─── Source ───

Laissons fleurir nos filles

Ma fille

La lune s'est levée

Sens-tu le mouvement de tes ancêtres

Caché dans ton espace?

Née du sang et du lait

C'est maintenant que ton utérus se réveille

Et que coule ton pouvoir

Entre les vallons de ton amazone

N'aie peur des rivières

Ou des courbes avenantes

Dans l'ancrage de ton feu si vital

Tu es, seras les racines de toi

Dehors, sous la brume parfumée

Hurle et danse tes rythmes

Tisse, tisse ta chevelure utérine

Et jardine cette fleur endormie

À ton oreille

Mes mémoires se livrent

Sois l'ouragan des miennes

Et repars avec celles qui t'inspirent

Ma fille

La lune s'est levée

La forêt est la tienne

Loin et là, je suis et serai

Ma louve de cœur et de chair

V'là le tambour de ta terre

J'ai envie de vous parler d'un sujet dont on parle peu et que nous ne remettons pas en question.

Cela touche toutes les femmes…

… surtout si vous avez une fille, une jeune sœur, une nièce, une amie. Que vous côtoyez des adolescentes. Ce sont les plus vulnérables à l'influence de nos blessures et de nos pensées.

… surtout les mamans, enceintes, qui accouchent ou qui allaitent. Qui s'obligent à être mère, juste mère, alors qu'elles sont aussi humaines,

femmes et amantes.

Elles ne sont ni saintes, ni pures, ni fragiles, ni vouées à être constamment de marbre. Elles sont libres, sauvages, fougueuses et sensuelles.

─── Lignes fournies ───

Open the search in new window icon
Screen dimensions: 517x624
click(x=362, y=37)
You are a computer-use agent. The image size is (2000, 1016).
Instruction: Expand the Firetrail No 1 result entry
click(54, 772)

───
─── Lignes fournies ───

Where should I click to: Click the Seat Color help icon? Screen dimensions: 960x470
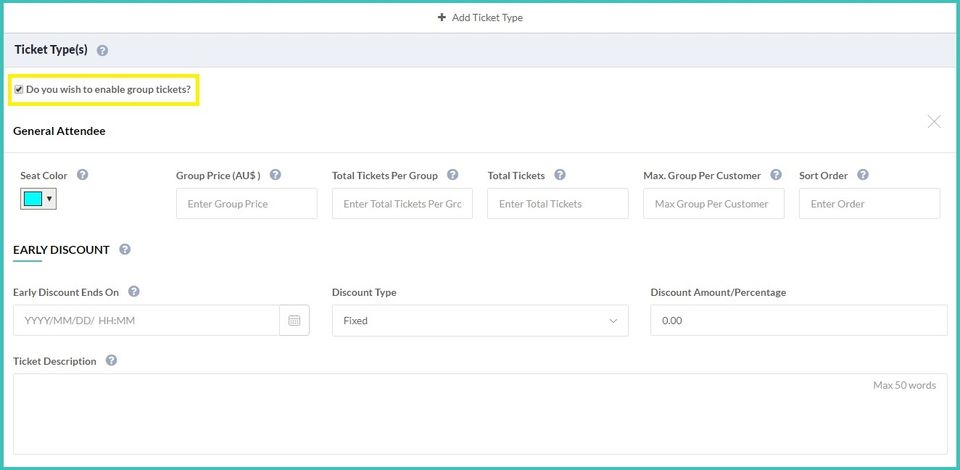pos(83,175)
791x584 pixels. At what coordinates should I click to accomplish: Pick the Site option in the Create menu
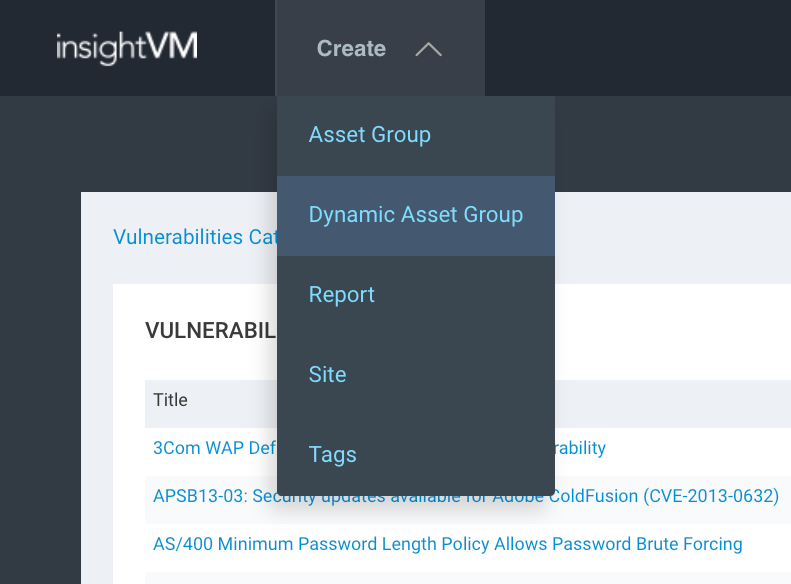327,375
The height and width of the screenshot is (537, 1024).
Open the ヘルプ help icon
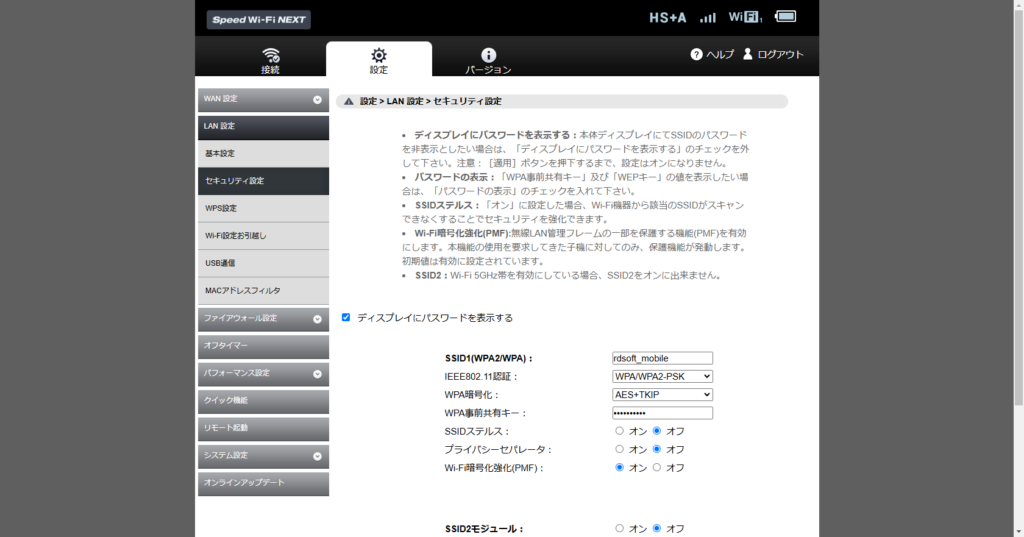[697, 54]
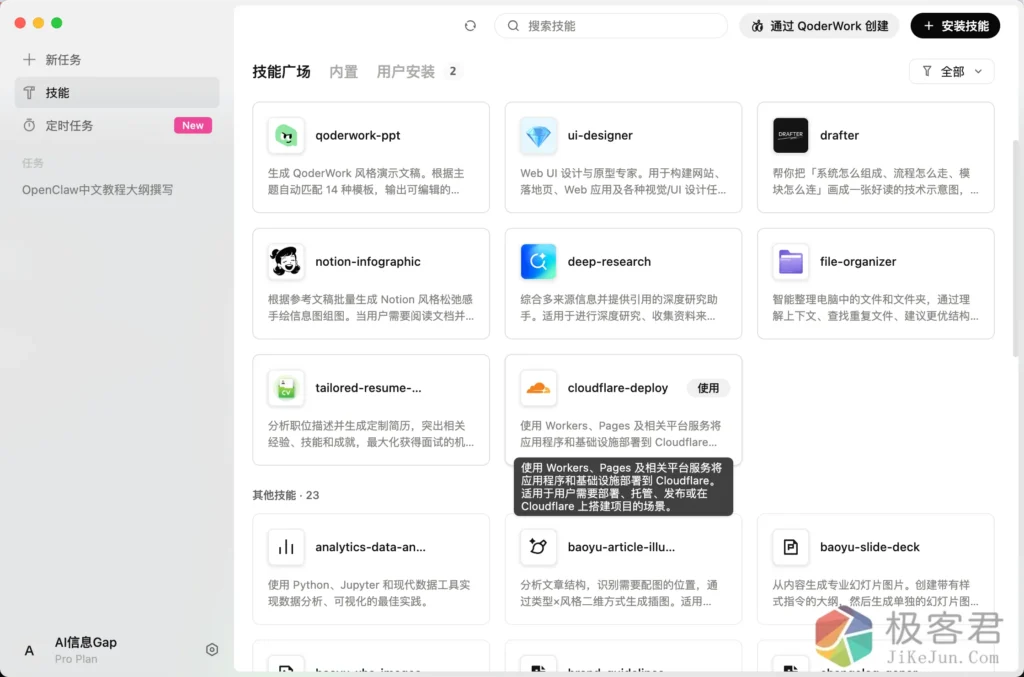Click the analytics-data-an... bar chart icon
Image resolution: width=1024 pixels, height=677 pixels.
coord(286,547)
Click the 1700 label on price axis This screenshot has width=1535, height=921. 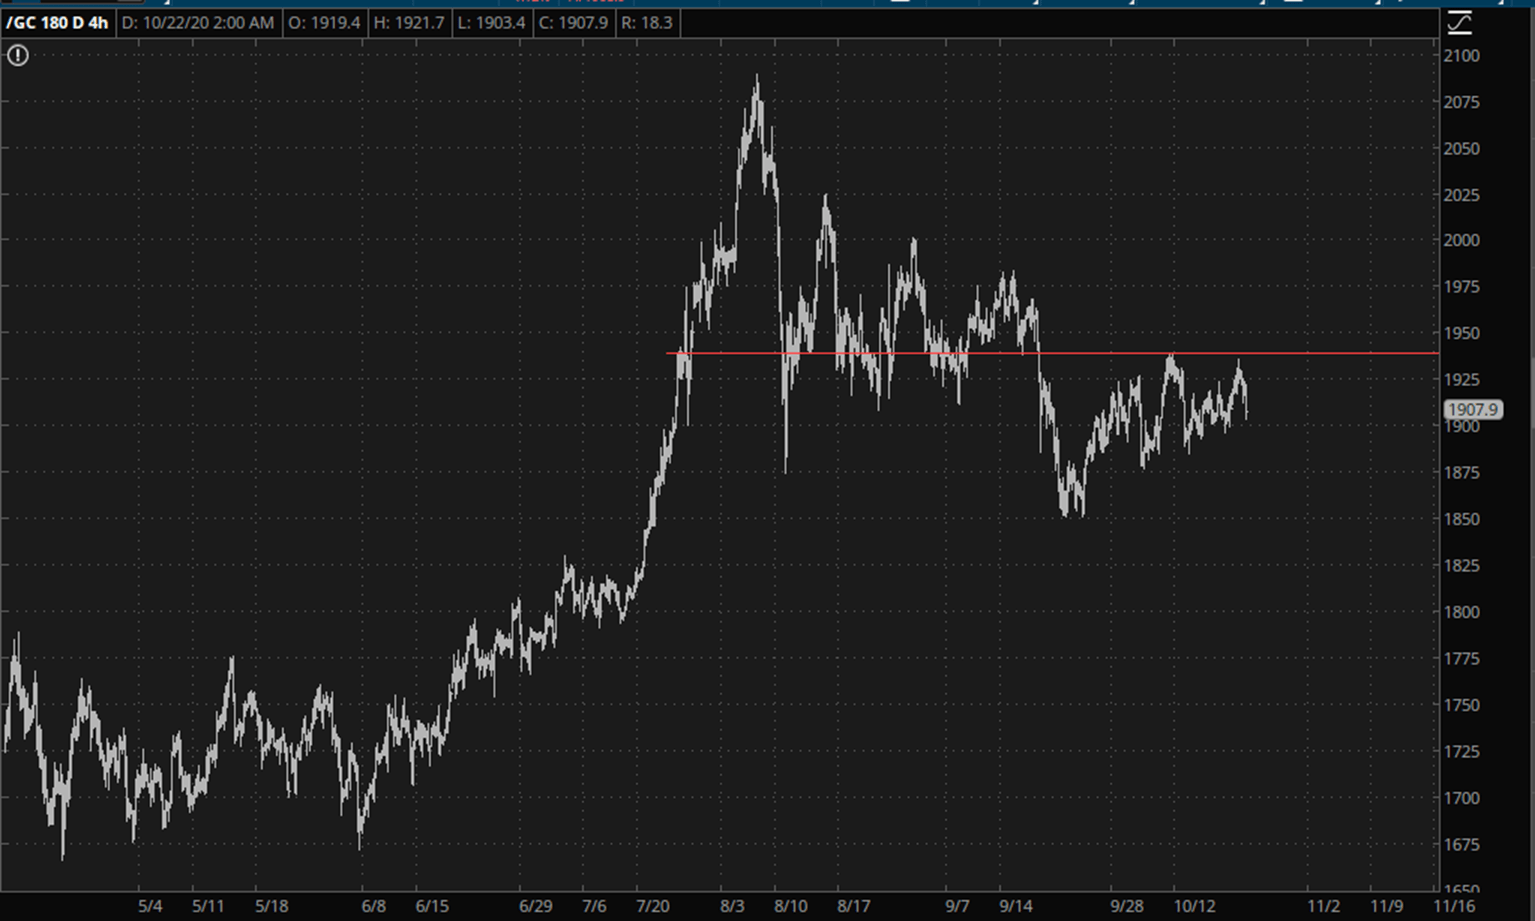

───
─── Lignes fournies ───

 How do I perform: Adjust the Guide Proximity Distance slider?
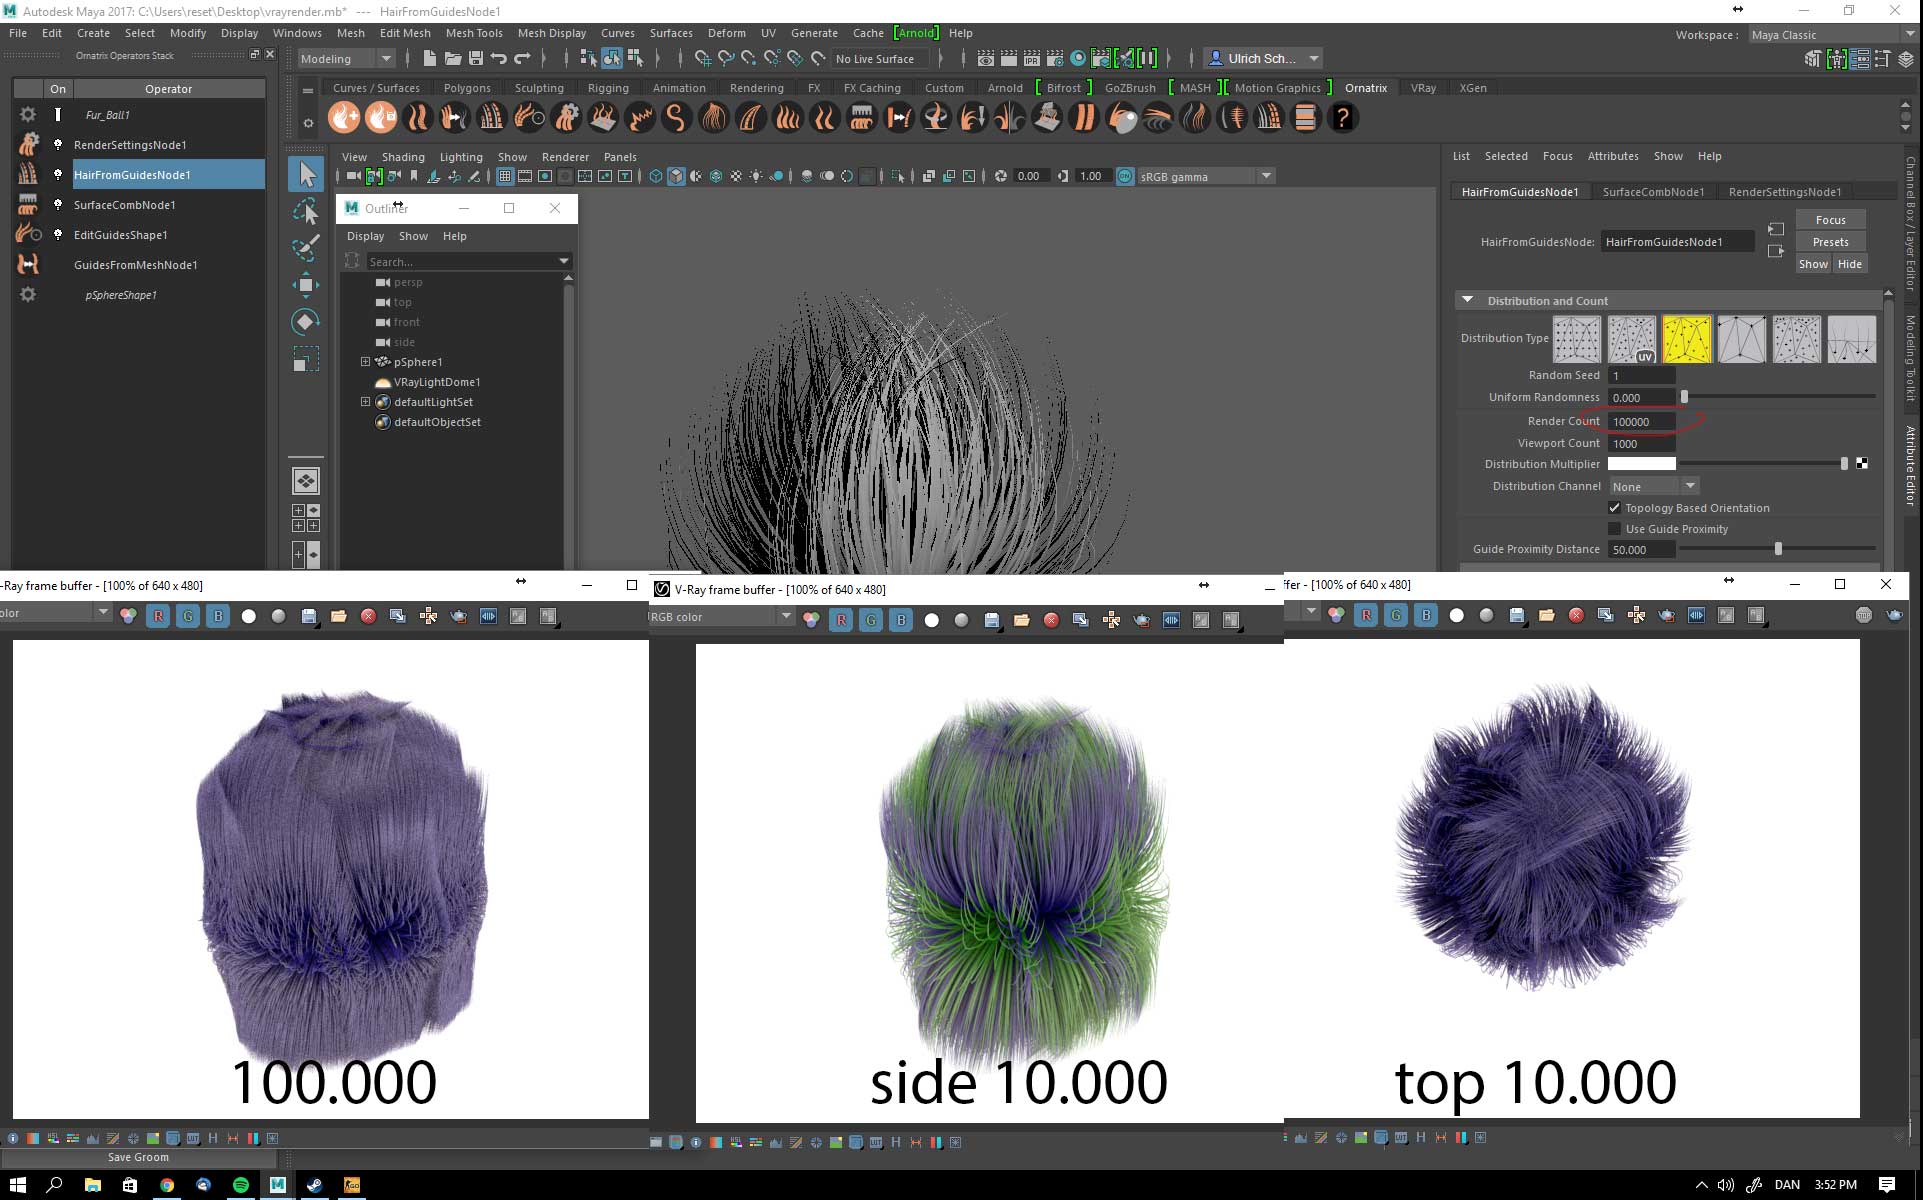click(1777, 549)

───

> [Consigne]:
Rédigez la suite du texte « Laissons fleurir nos filles » en partant de la phrase qui suit « Elles sont libres, sauvages, fougueuses et sensuelles. »

> [Réponse]:
Elles ont un corps, une identité et des droits, leurs droits, leurs choix de vie.

Non, elles ne sont pas stagnantes.

Elles ont une libido, des hormones, des désirs, des limites, des envolées érotiques. Qu'elles aient quatorze ans ou soixante ans.

Elles rythment au son des passages, des cycles, des saisons, des lunes et recréent une nouvelle mélodie à chaque saignement.

Ça semble compréhensif pour l'instant, logique même…

… mais nous l'ignorons sans cesse dans notre quotidien. Sans y faire attention, dans le silence de nos gestes ou de nos paroles.

On sait tous ce qu'est l'hypersexualisation.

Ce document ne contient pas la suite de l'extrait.